#### [Work order]
Condense the paragraph beginning "Time and again" in the passage on Mumbai's Lok Sabha seats below into a short bulleted list that keeps its main facts.

═════ Extract to read

Besides the six Lok Sabha seats in Mumbai, on April 29, a fierce electoral contest will be witnessed in 11 other constituencies in Nandurbar, Dhule, Nasik, Palghar, Thane, Pune and Ahmednagar districts, the last leg of the 2019 LS elections in the state. Then will begin the anxious wait for May 23, the day counting. All eyes will be focused on the outcome in Mumbai, as it has turned out to be a decisive factor in the formation of the government in New Delhi, going by some previous elections.
Time and again, it has been seen that the side which sweeps all six LS constituencies in a single election in Mumbai forms the government in Delhi. This was the case in 1977 and a repeat ensued in 2009 and 2014. In 2014, the BJP-Shiv Sena alliance won all six seats in the metropolis and Narendra Modi formed the government. In 2009, the Congress-NCP combine won all six seats and Manmohan Singh returned as Prime Minister. Given this electoral record, it is obvious both sides will try their best to establish their supremacy in Mumbai this time, too.

══════════
═════ Dataset extract

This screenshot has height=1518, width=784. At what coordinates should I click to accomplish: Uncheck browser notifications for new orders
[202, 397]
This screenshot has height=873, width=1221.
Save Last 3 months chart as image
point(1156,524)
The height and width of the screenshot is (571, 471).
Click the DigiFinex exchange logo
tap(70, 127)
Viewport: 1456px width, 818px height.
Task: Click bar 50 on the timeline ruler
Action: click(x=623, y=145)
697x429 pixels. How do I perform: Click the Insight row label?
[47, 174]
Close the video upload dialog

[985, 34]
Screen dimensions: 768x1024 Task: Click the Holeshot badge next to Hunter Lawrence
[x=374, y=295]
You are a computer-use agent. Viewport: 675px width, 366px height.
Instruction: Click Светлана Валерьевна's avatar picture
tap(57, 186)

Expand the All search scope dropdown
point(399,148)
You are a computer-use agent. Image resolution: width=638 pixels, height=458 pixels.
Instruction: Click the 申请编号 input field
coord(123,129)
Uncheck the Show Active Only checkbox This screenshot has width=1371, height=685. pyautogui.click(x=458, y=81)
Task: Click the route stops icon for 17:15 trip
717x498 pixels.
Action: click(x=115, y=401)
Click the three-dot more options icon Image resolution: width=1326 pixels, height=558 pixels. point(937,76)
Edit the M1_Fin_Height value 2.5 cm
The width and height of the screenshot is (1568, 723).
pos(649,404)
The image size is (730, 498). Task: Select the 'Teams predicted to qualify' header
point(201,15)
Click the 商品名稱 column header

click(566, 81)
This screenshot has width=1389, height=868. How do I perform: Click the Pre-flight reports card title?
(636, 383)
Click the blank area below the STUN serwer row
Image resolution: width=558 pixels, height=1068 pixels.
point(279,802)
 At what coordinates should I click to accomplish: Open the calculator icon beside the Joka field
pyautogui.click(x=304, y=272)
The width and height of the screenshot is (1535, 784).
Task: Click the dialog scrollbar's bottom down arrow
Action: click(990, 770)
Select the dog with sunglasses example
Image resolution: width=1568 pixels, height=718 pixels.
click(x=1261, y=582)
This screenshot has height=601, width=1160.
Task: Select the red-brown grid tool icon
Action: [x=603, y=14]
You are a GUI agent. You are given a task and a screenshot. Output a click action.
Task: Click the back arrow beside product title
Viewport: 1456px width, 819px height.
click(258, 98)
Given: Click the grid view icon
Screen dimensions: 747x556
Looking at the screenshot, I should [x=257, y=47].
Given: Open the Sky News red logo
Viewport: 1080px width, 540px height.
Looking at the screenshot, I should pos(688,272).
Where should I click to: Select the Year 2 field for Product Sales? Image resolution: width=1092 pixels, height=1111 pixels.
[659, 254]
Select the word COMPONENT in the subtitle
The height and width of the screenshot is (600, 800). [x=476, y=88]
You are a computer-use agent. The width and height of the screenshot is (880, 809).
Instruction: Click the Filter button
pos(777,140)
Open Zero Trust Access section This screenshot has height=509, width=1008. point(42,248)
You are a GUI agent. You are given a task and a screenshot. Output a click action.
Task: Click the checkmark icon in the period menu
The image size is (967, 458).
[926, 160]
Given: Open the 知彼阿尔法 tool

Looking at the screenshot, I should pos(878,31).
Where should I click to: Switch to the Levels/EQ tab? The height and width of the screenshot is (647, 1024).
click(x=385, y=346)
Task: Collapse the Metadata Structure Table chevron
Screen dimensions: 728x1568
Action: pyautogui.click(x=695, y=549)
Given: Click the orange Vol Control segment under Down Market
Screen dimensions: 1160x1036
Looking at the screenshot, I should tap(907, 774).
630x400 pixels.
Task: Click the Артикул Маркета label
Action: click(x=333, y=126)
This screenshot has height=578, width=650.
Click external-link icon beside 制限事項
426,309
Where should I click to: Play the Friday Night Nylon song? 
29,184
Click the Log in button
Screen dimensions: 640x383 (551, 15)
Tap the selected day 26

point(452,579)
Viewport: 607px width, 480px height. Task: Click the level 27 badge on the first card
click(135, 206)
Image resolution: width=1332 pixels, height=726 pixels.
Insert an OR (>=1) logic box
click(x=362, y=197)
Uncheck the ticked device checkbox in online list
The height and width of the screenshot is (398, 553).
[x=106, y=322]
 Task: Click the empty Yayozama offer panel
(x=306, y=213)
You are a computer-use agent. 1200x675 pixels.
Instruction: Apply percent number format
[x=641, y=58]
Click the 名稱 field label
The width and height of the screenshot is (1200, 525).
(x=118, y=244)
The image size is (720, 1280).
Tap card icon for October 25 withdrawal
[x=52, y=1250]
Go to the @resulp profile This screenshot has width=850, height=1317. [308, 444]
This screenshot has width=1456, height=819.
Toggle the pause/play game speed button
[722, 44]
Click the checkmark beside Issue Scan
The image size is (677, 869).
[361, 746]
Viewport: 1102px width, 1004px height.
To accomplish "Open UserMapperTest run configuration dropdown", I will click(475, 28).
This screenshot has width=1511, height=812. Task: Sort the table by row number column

══════════

#### [Solution]
- The side that wins all six Lok Sabha seats in Mumbai in a single election has repeatedly formed the government in Delhi.
- This happened in 1977, 2009 and 2014.
- 2014: the BJP-Shiv Sena alliance won all six seats, and Narendra Modi formed the government.
- 2009: the Congress-NCP combine won all six seats, and Manmohan Singh returned as Prime Minister.
- Given this record, both sides will try hard to establish supremacy in Mumbai this time too.